Vitamin D (VD) is a liposoluble secosteroid that participates in the immune response to oral microbial infections (Chhonkar et al., 2018, Deane et al., 2018, Gyll et al., 2018, Hujoel, 2013, Kim et al., 2018, Raftery et al., 2015). It acts by binding to a specific receptor within cells, known as the vitamin D receptor (VDR) (Benson et al., 2023). This receptor, located in the cell's nucleus, binds to DNA (Bikle, 2014), triggering the regulation of several genes and the activation of cellular processes linked to immune response (Bikle, 2014). The VDR is present in many tissues and, upon activation, can influence a wide range of biological functions (Chhonkar et al., 2018, Deane et al., 2018, Gyll et al., 2018, Hujoel, 2013, Kim et al., 2018, Raftery et al., 2015), including the immune response (Chhonkar et al., 2018, Deane et al., 2018, Gyll et al., 2018, Hujoel, 2013, Kim et al., 2018, Raftery et al., 2015) that shapes the host microbiome (Chatterjee et al., 2020). Moreover, vitamin D plays a crucial role in the physiology of mineralized tissues by regulating calcium and phosphorus levels, both essential for craniofacial development, including teeth formation (Uwitonze et al., 2018). Vitamin D deficiency during odontogenesis has been linked to developmental defects in dental mineralized tissues, such as enamel hypoplasia (Reed et al., 2017), and is considered a risk factor for caries development (Seminario and Velan, 2016).

The VDR gene is situated on human chromosome 12q13.11 region, presenting multiple polymorphic regions (Wang et al., 2012). Some of these genetic variations have been explored concerning the development of caries, mainly in the East Asian population, but findings have been inconsistent (Kong et al., 2017; Qin et al., 2019; Yu et al., 2017). For example, the rs10735810 (C/T) (VDR), an exon variant, was associated with caries experience in the permanent teeth of Chinese adolescents (Yu et al., 2017). However, it was not associated with the other two samples of Chinese children (Kong et al., 2017; Qin et al., 2019).

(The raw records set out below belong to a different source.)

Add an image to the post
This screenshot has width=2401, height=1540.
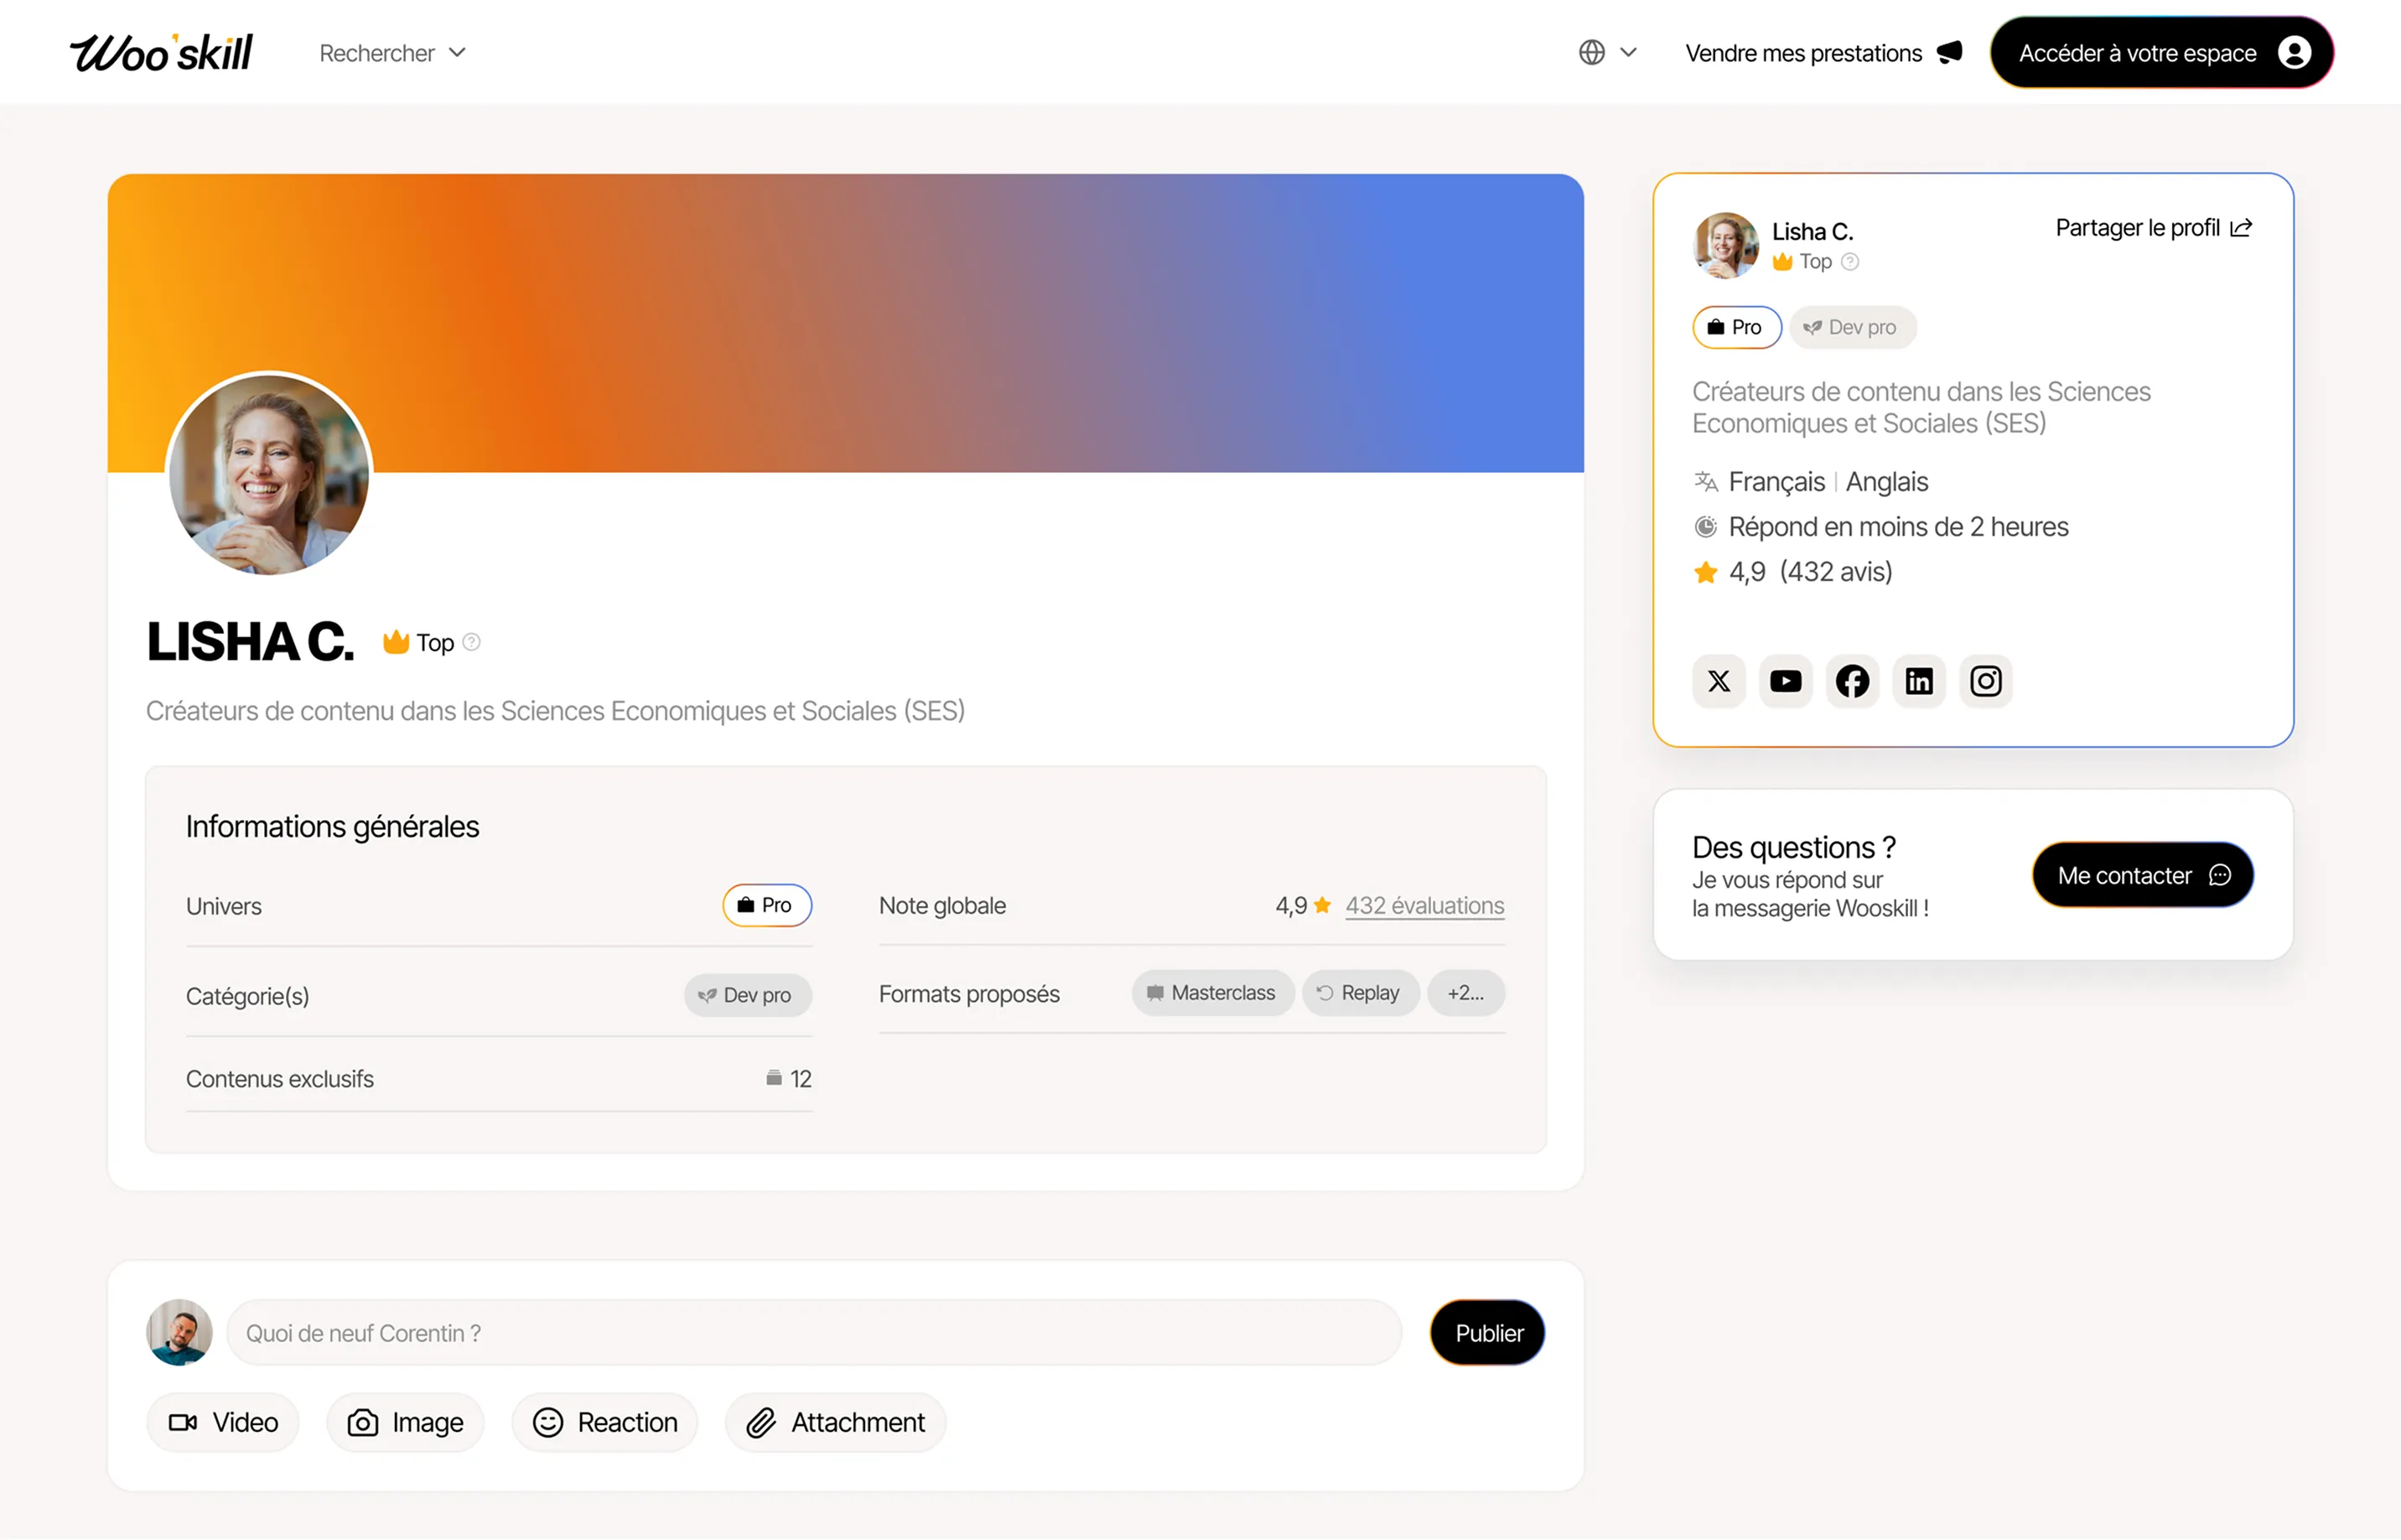tap(405, 1422)
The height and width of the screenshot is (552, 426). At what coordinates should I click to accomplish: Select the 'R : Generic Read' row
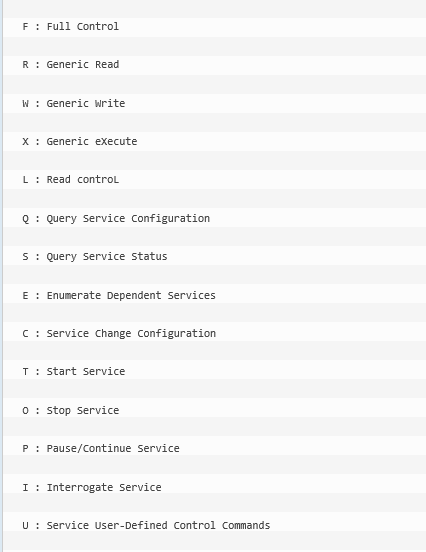tap(214, 65)
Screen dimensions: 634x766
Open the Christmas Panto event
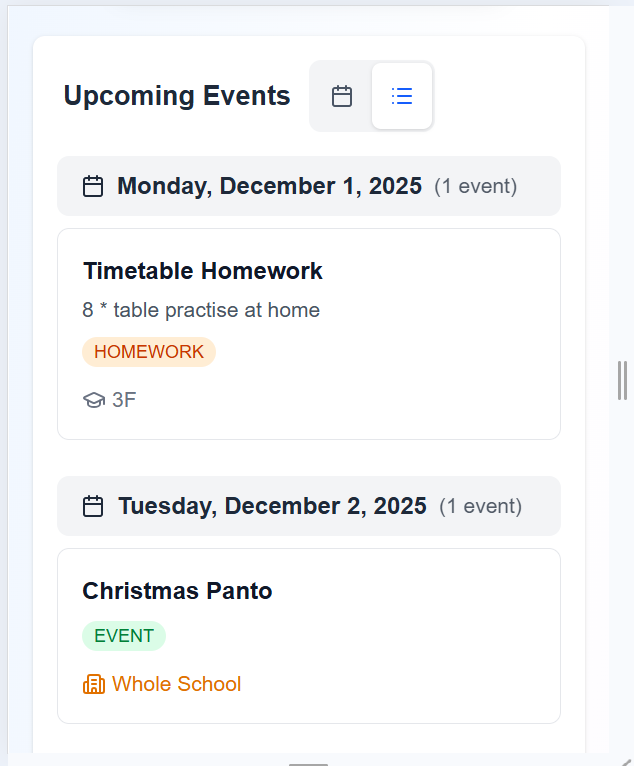click(x=177, y=591)
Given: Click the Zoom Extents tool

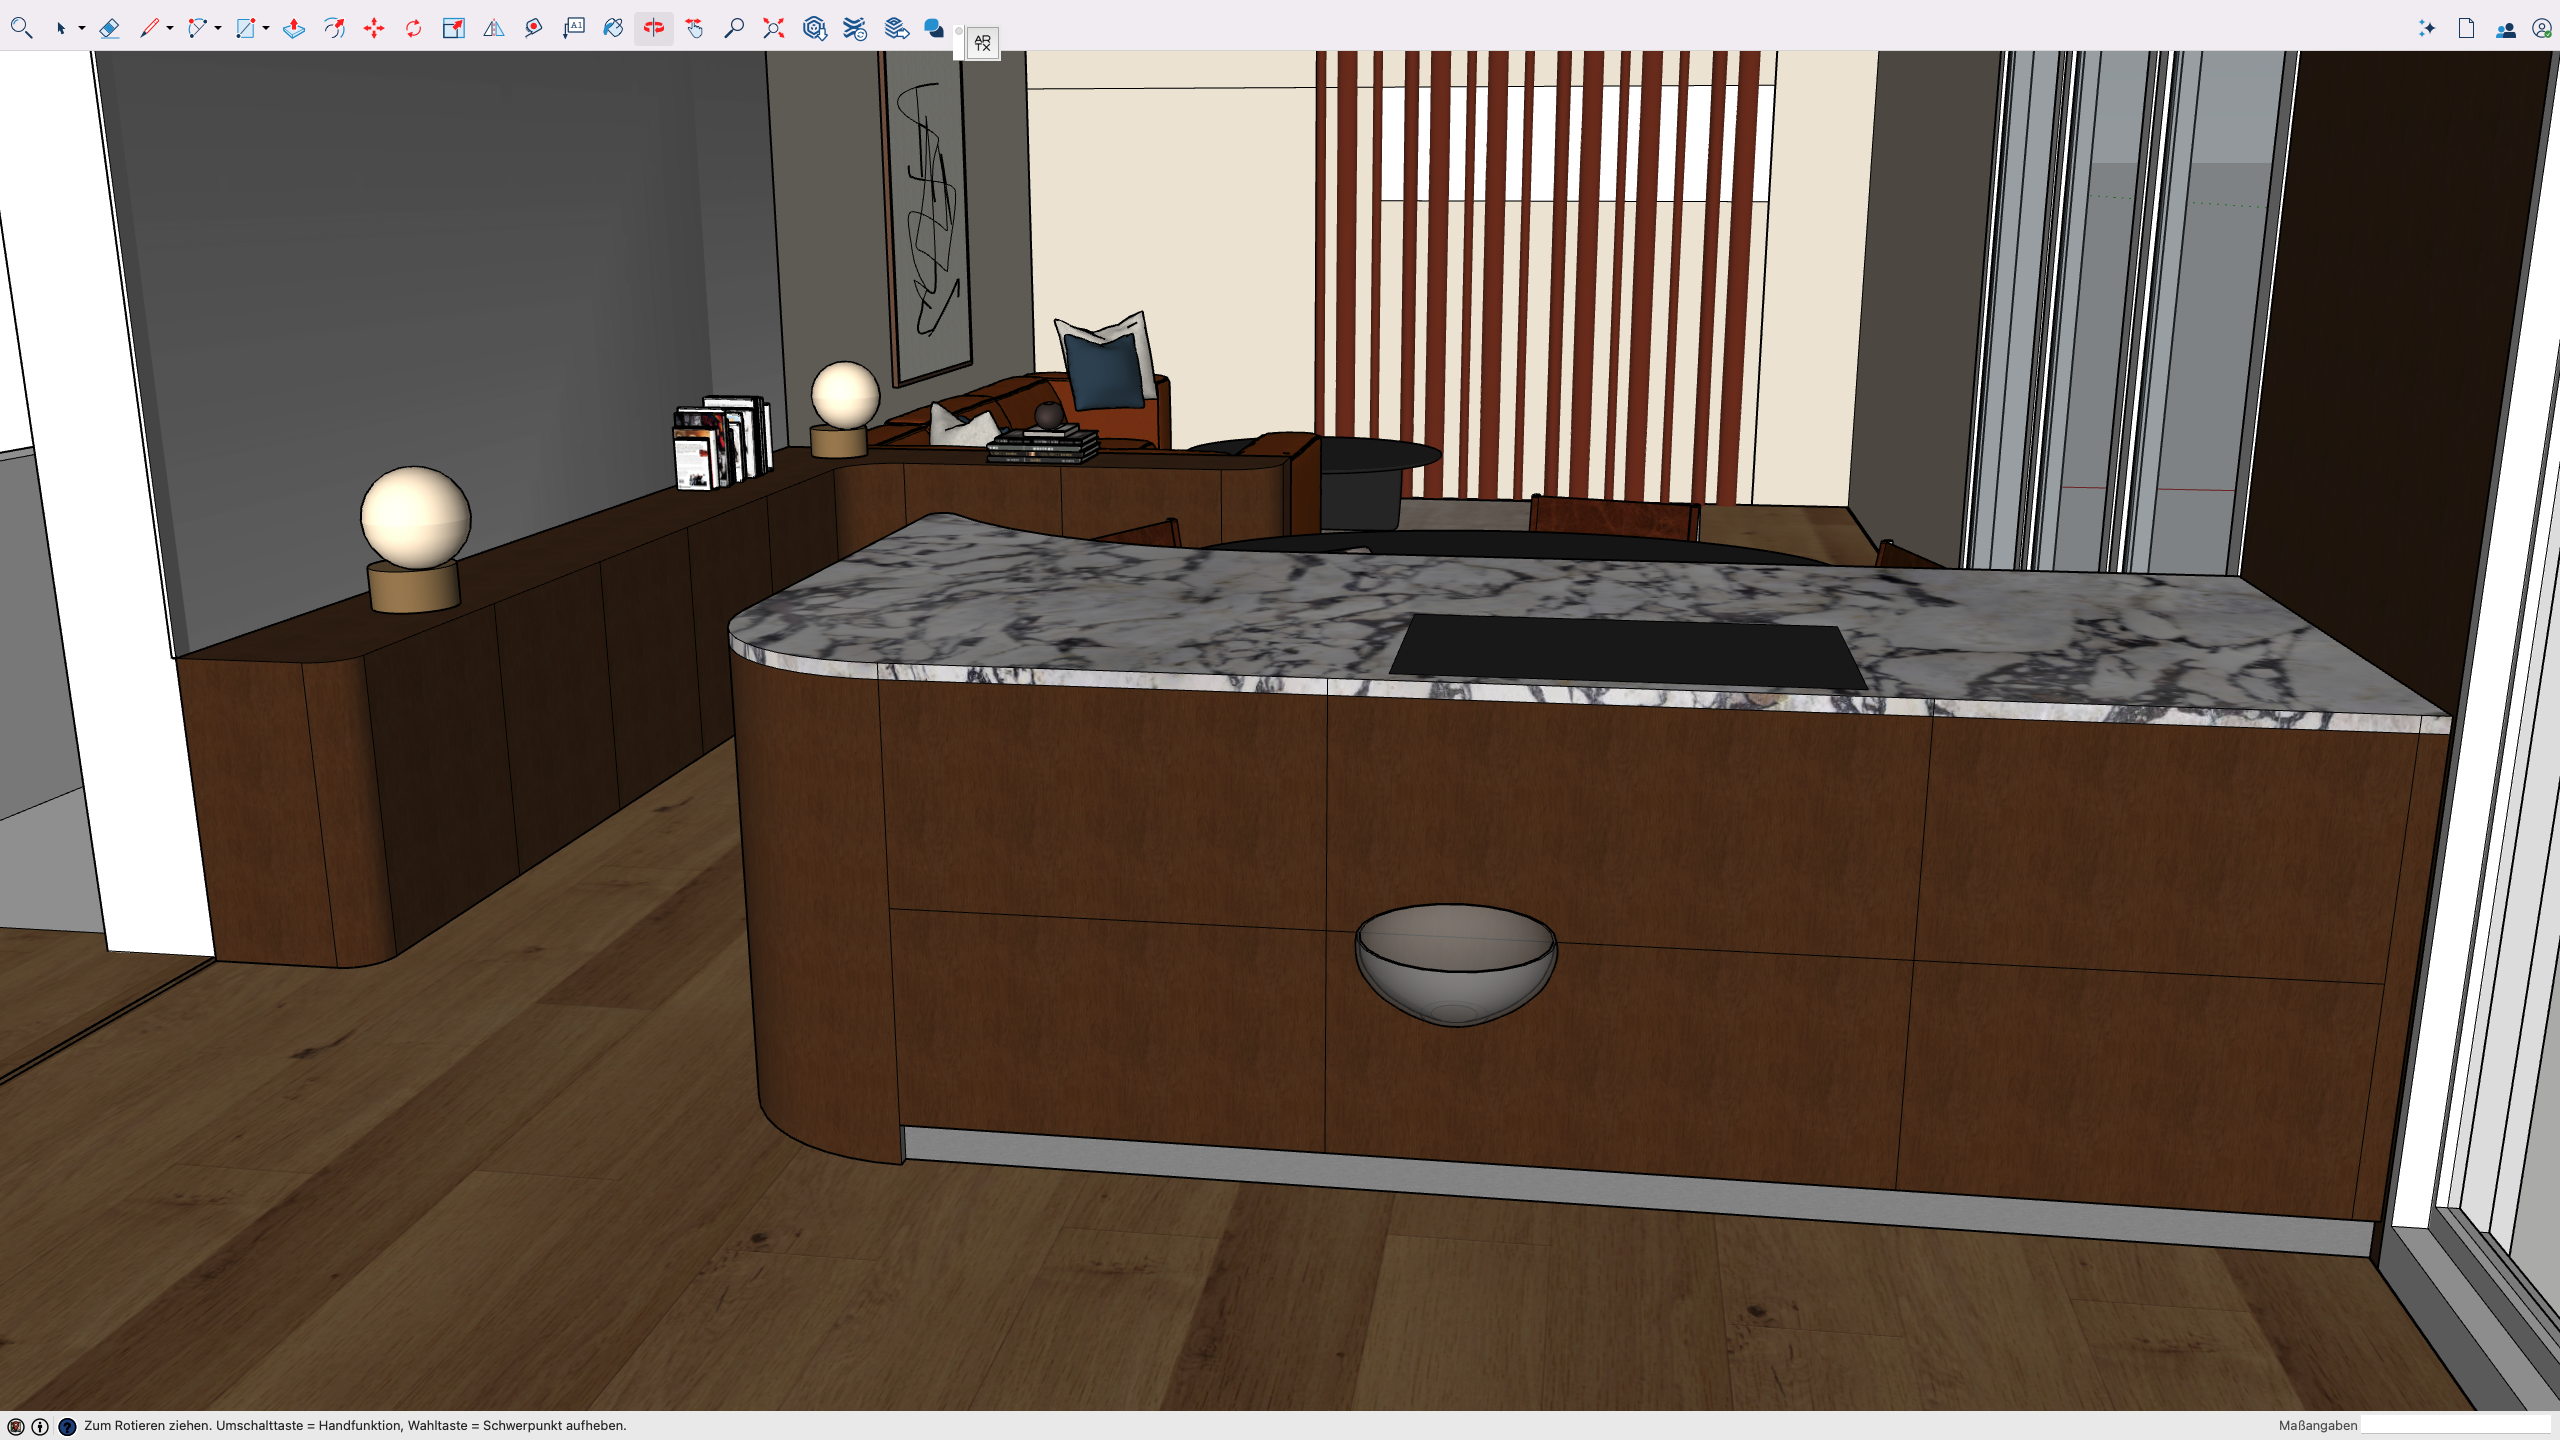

Identifying specific single-nucleotide Polymorphisms (SNPs) linked to VDR that influence individual susceptibility to caries could enhance our understanding of the genetic mechanisms underlying caries risk. Understanding the role of VDR polymorphisms is especially relevant in different populations, given the crucial role of vitamin D in immune response and mineral tissue physiology. The present study aimed to perform a systematic review and meta-analysis to investigate the influence of single nucleotide polymorphisms related to vitamin D receptor genes on the caries experience.